[Extracted records]
- Opening Delimiter -

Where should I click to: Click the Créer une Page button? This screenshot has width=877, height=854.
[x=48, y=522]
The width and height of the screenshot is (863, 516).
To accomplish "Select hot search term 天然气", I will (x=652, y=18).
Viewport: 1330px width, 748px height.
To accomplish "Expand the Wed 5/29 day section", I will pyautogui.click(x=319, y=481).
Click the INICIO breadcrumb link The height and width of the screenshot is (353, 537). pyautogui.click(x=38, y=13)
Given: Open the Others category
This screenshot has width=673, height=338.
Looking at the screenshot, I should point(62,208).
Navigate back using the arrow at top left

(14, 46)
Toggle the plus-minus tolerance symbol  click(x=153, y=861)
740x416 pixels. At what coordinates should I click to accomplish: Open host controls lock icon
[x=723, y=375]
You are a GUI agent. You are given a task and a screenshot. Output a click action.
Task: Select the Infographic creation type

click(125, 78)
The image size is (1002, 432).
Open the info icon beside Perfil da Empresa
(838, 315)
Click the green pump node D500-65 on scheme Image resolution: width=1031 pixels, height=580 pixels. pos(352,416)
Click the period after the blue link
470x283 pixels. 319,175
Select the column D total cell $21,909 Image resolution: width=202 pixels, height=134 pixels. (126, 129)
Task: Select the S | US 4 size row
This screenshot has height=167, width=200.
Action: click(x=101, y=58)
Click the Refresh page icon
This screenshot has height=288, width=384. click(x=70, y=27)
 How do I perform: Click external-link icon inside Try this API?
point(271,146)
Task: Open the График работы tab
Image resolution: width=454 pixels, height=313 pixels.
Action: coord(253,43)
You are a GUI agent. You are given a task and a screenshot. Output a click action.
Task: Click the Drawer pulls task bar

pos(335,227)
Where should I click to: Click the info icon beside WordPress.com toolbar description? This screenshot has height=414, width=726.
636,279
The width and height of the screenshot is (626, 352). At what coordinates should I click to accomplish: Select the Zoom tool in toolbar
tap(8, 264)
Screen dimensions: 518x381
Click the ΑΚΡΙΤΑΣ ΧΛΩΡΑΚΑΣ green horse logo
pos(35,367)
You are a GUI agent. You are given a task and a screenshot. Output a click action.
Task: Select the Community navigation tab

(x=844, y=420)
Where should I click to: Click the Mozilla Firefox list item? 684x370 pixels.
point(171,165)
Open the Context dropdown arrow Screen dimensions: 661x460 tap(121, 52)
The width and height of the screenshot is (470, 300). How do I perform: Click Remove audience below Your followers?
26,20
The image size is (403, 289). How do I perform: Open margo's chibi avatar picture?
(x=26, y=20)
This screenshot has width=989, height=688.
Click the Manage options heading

- Closing Delimiter -

- _WORK TO COMPLETE_:
Please write out the lines that run from the one with "Where should I click to: Click the Mozilla" to the end of the records, both included, exactly as they appear.

- _ANSWER SECTION_:
Where should I click to: Click the Mozilla Firefox list item? 684x370 pixels.
point(171,165)
Open the Context dropdown arrow Screen dimensions: 661x460 tap(121, 52)
The width and height of the screenshot is (470, 300). How do I perform: Click Remove audience below Your followers?
26,20
The image size is (403, 289). How do I perform: Open margo's chibi avatar picture?
(x=26, y=20)
This screenshot has width=989, height=688.
Click the Manage options heading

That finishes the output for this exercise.